(Data shown)

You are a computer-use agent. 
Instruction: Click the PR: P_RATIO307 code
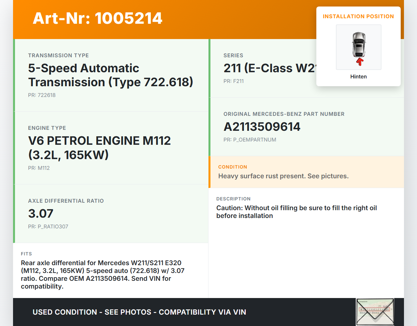[48, 226]
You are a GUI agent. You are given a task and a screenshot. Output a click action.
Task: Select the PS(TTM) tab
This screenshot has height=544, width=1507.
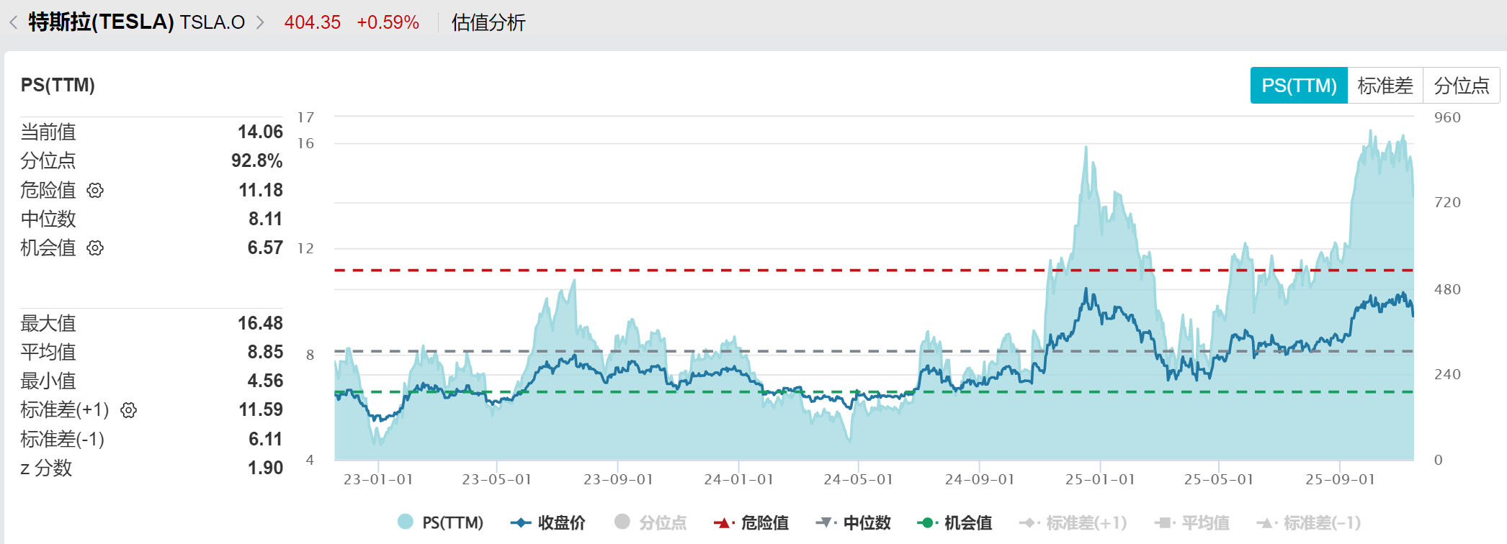click(1299, 86)
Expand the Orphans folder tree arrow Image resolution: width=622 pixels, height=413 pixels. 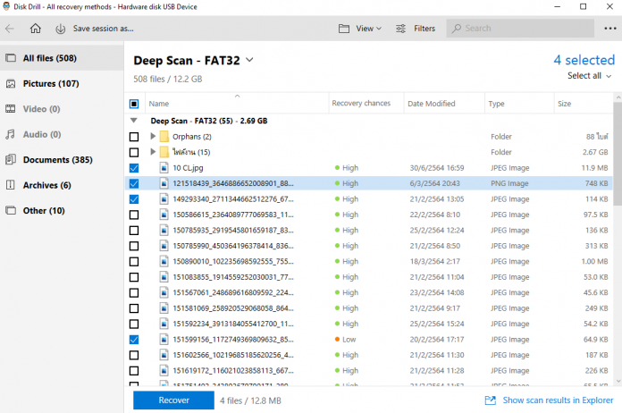[153, 137]
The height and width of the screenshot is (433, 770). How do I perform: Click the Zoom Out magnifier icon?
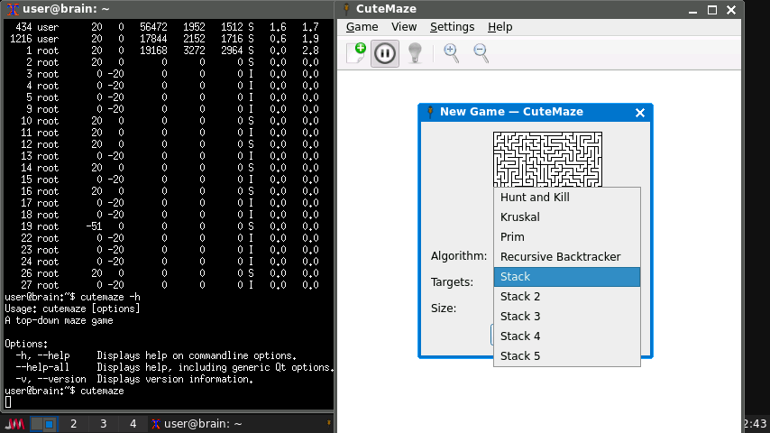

(End Data shown)

Say how many lines of the preceding data include the word "agent". The number is the whole answer.

# Exercise output
2